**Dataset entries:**
------------------------------------------------

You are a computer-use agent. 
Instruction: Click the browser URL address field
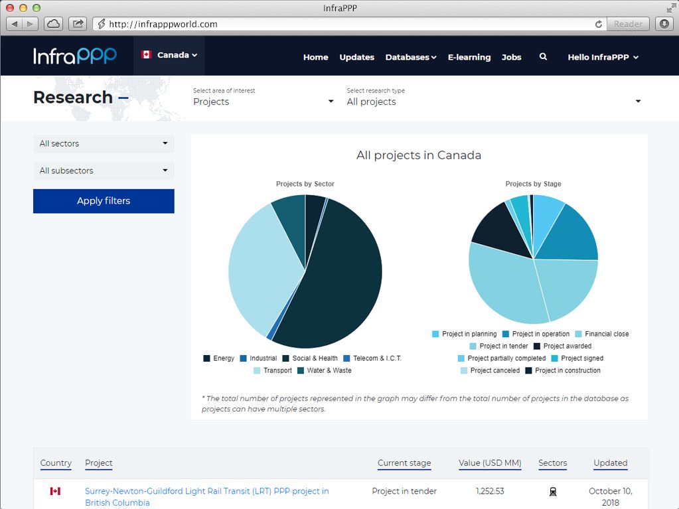[345, 24]
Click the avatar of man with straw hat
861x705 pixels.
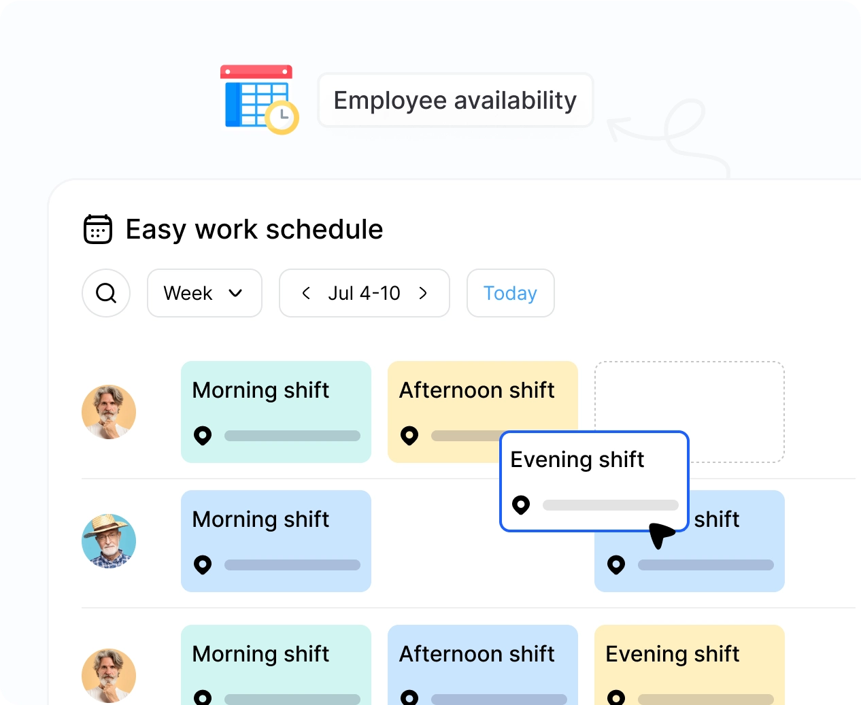109,541
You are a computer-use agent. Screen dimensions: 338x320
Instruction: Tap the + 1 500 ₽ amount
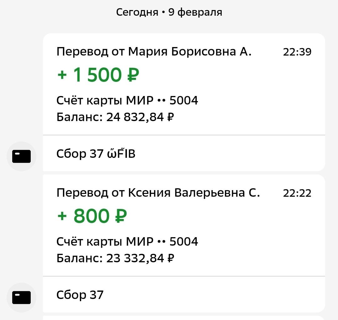[x=98, y=75]
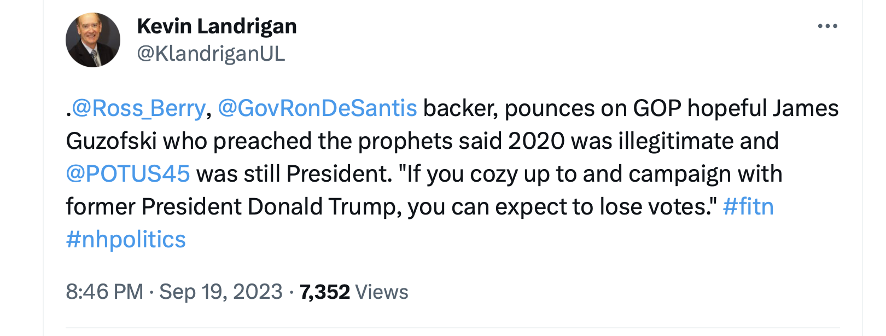Click the 7,352 view count number

pos(324,292)
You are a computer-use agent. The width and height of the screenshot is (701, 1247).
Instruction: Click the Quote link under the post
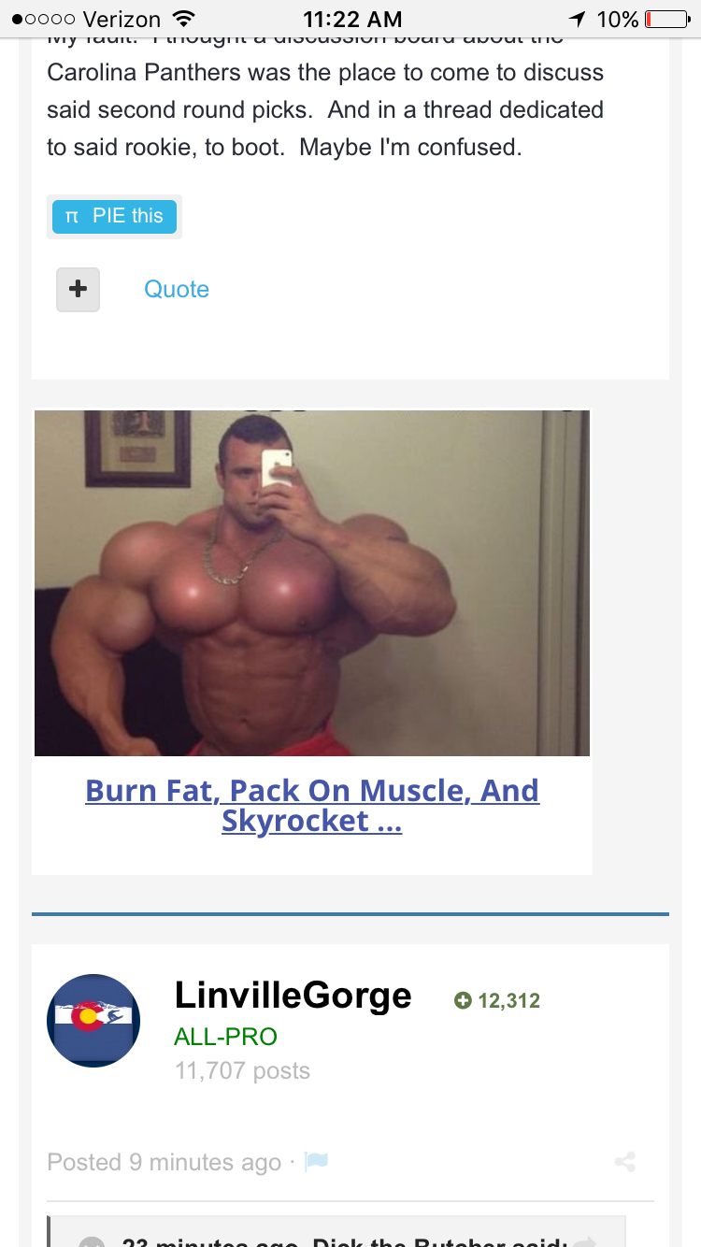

------------------------------------------------

**To do:**
Retype, word for word, the line containing "861x705 pixels." and each line after it through the end of the data, leaving any picture out.

**Solution to the exercise:**
861x705 pixels.
109,541
You are a computer-use agent. Screen dimensions: 338x320
Instruction: Tap the + 1 500 ₽ amount
[x=98, y=75]
Click the 7,352 view count number

pos(324,292)
You are a computer-use agent. The width and height of the screenshot is (701, 1247).
Instruction: Click the Quote link under the post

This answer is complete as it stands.